Young civil rights activist Barbara Johns was a pioneering leader in the American civil rights movement. On April 23, 1951, at the age of 16, she led a student strike for equal education at segregated Moton High School in Virginia. The students stayed out in protest for two weeks, eventually gaining the support of the NAACP and becoming the only student-initiated case consolidated into Brown v Board of Education, the landmark Supreme Court decision declaring “separate but equal” unconstitutional. Naja Butler, whose great-grandfather fought alongside Johns explains that Barbara Johns' quote "It seemed like reaching for the moon" inspires her to go after anything and have "willingness to put yourself out there.”

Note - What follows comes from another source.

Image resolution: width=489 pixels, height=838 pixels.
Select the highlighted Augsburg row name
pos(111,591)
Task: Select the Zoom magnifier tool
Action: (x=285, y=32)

Our storytellers share these astonishing women with us conversationally and unscripted; we fact-check afterwards and note any major discrepancies for accuracy.

Featured Woman

Barbara Johns

In 1951 at only 16, Barbara Johns became a pioneer for the American civil rights movement, leading a student strike at R.R. Moton High School in Virginia. With the support of the NAACP, the students filed Davis v. Prince Edward County which became part of the landmark Supreme Court decision Brown v. Board of Education. After the success of the strike, Johns’ family had to send her to live out of state due to Ku Klux Klan harassment. Ultimately, Johns became a librarian, showing a lifelong commitment to fairness in education for all. Barbara Johns has been widely honored and in 2020 Virginia’s commission on Historical Statues recommended that a statue of Barbara Johns replace the recently removed statue of Robert E. Lee.